> **Task brief**
Leaving out every picture, transcribe the lines from the line that contains "You are a computer-use" to the end of the entries below, both ends included.

....................

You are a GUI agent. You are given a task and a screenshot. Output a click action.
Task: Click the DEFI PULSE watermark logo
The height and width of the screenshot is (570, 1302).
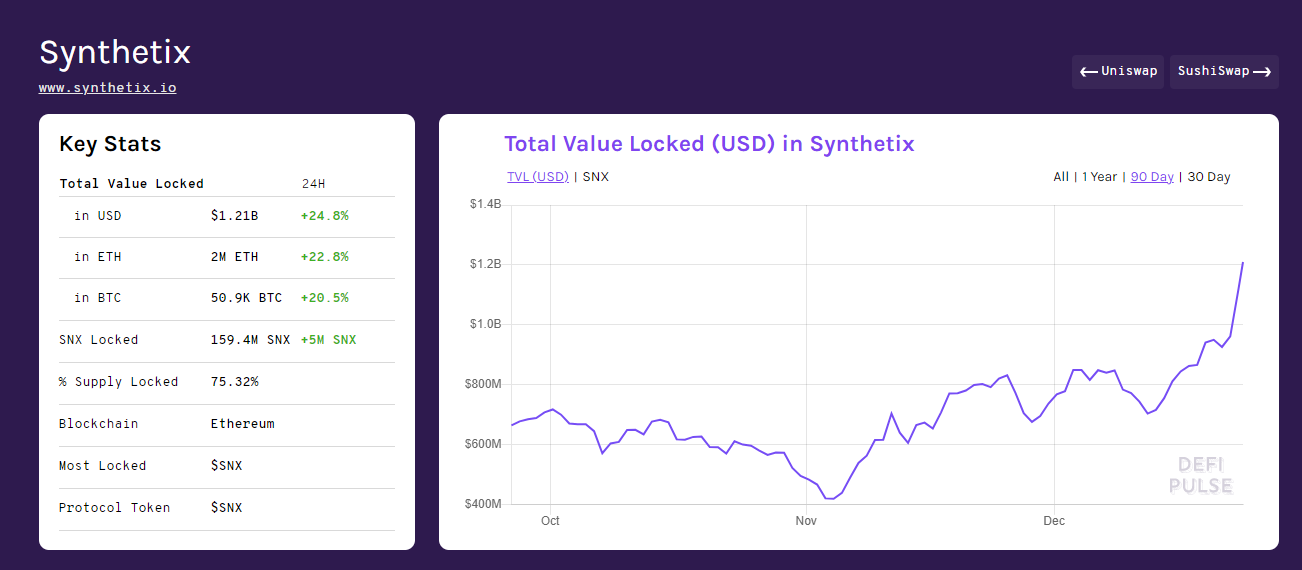click(1200, 475)
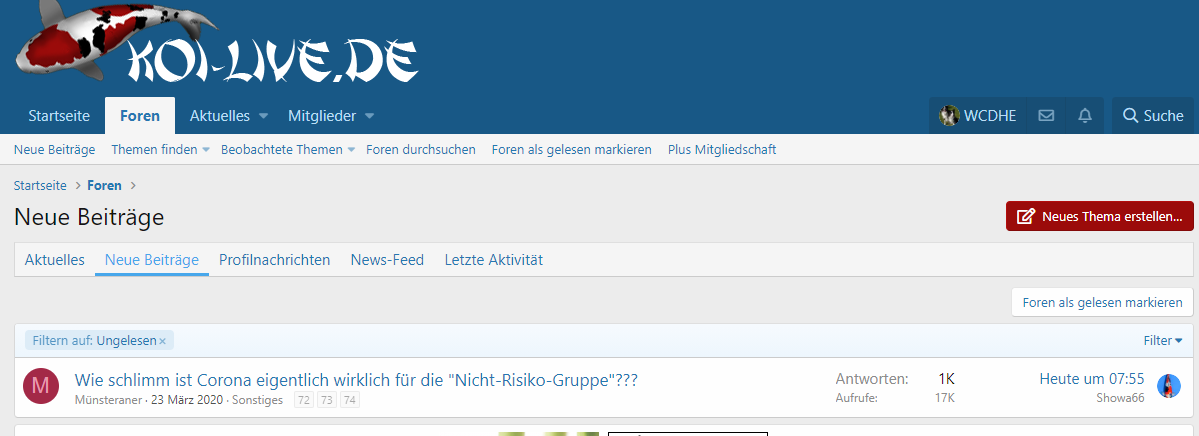Select the News-Feed tab

387,260
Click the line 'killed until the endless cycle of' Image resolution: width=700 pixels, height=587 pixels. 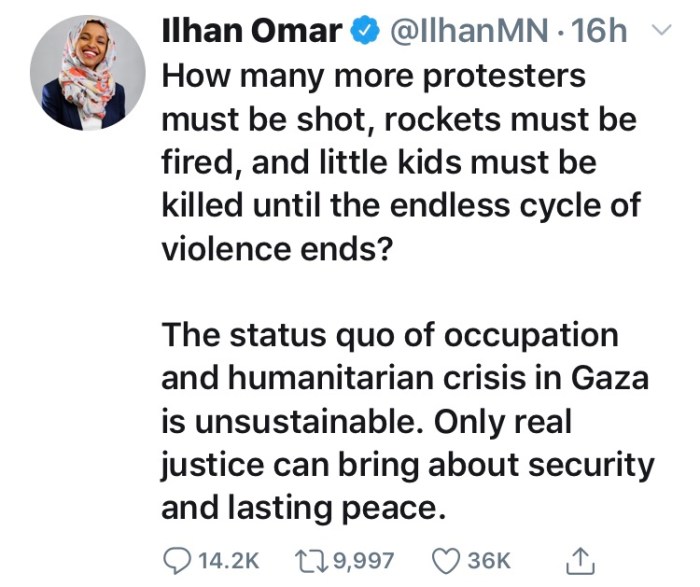[397, 203]
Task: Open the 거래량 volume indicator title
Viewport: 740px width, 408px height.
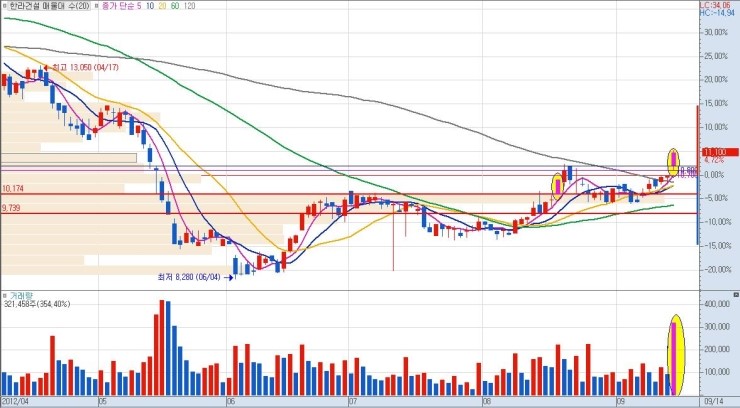Action: pyautogui.click(x=21, y=296)
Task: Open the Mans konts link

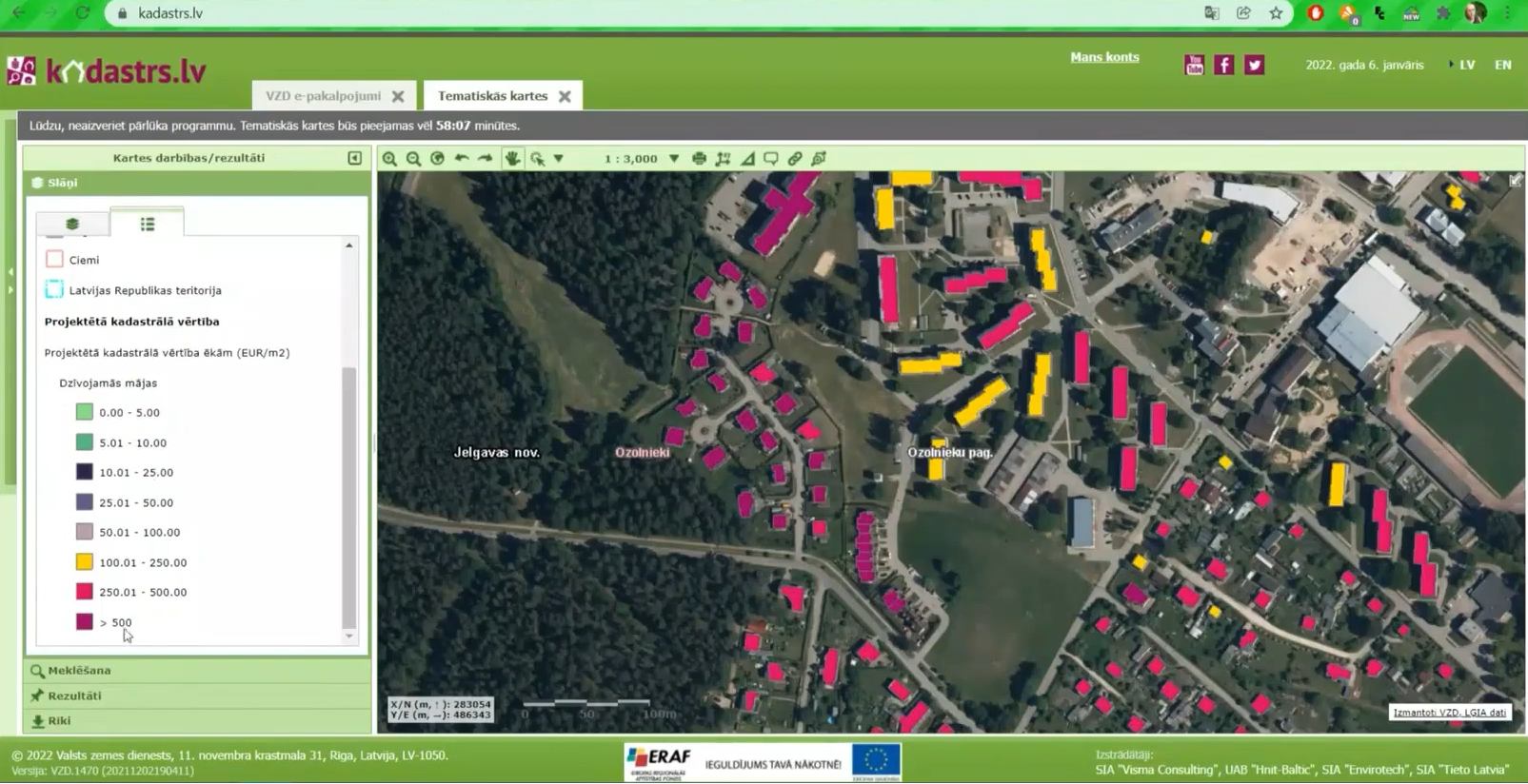Action: pos(1104,57)
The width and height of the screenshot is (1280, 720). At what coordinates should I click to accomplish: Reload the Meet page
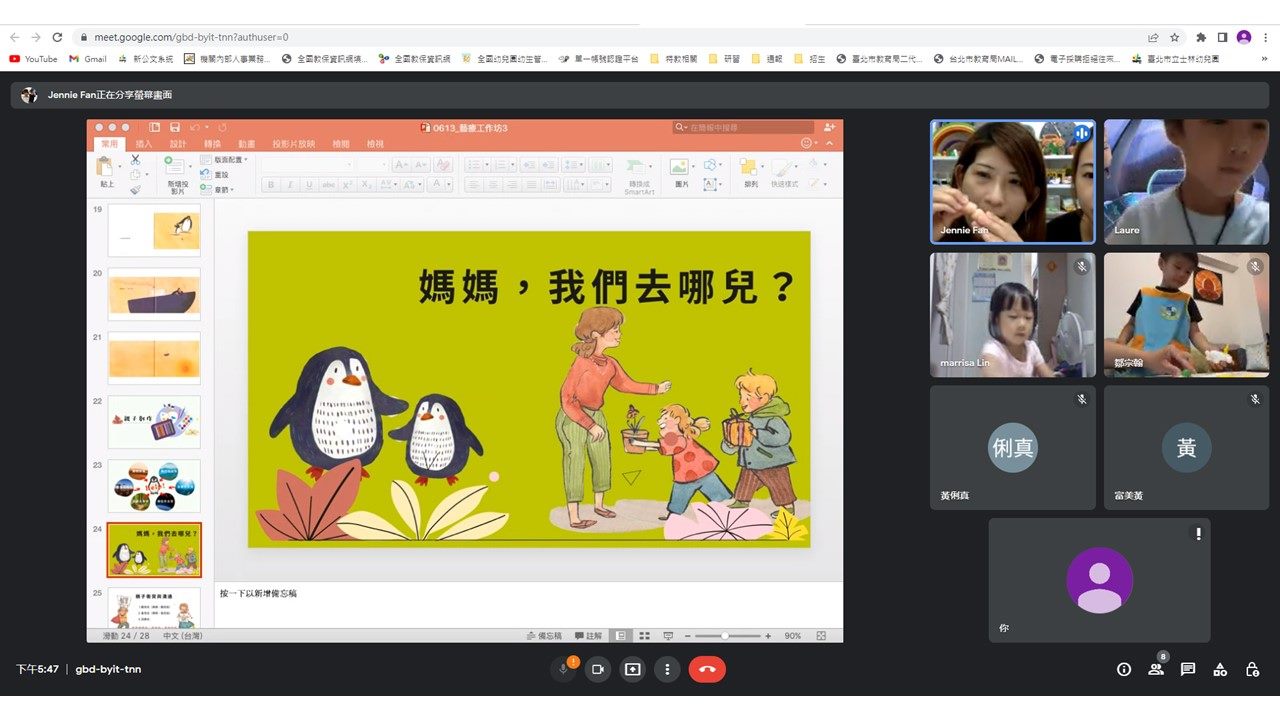tap(57, 37)
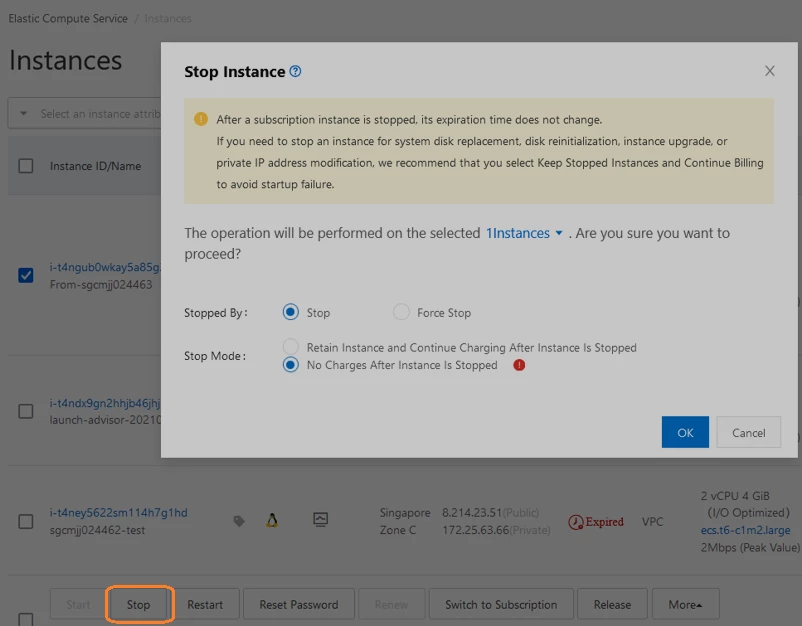802x626 pixels.
Task: Select the Force Stop radio button
Action: [x=401, y=312]
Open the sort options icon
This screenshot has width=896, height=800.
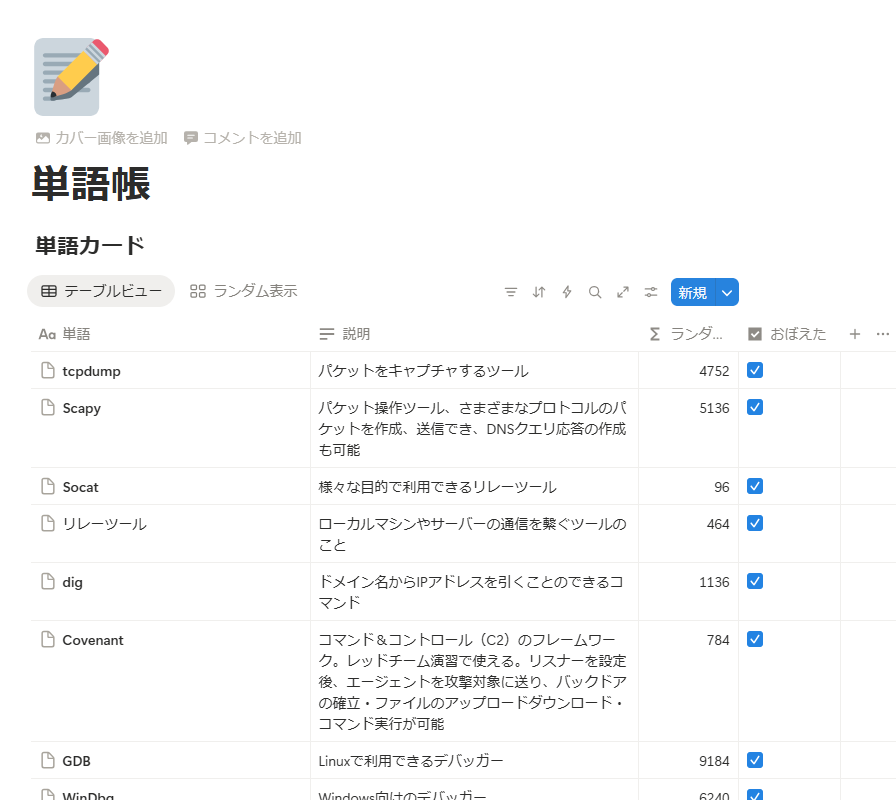click(x=539, y=292)
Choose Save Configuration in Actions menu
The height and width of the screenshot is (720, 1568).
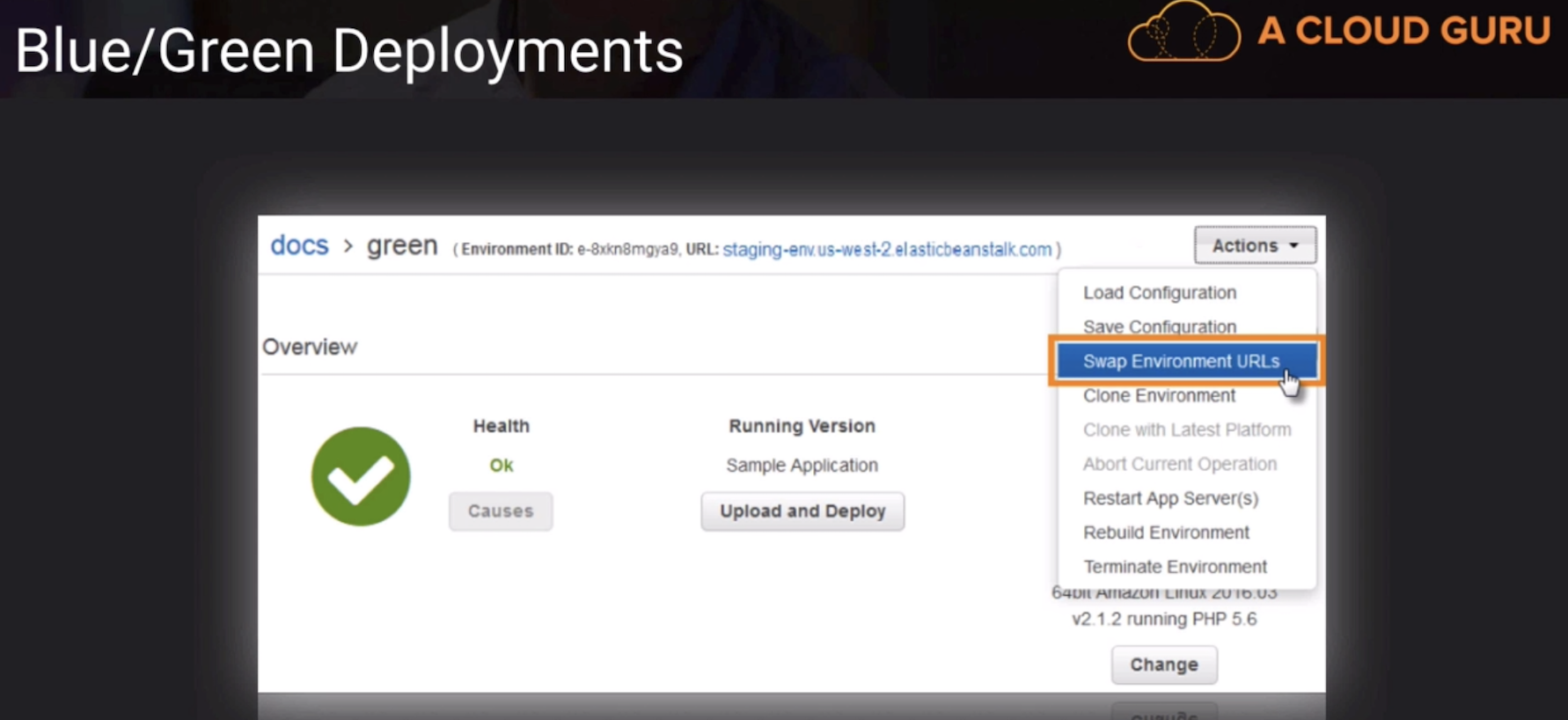tap(1159, 327)
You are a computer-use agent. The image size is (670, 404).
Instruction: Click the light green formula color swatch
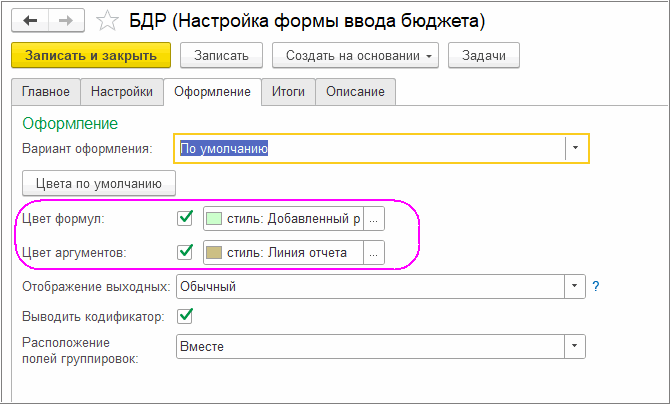coord(215,219)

....................

> **Final answer**
You are a computer-use agent. The image size is (670, 404).
Instruction: Click the light green formula color swatch
coord(215,219)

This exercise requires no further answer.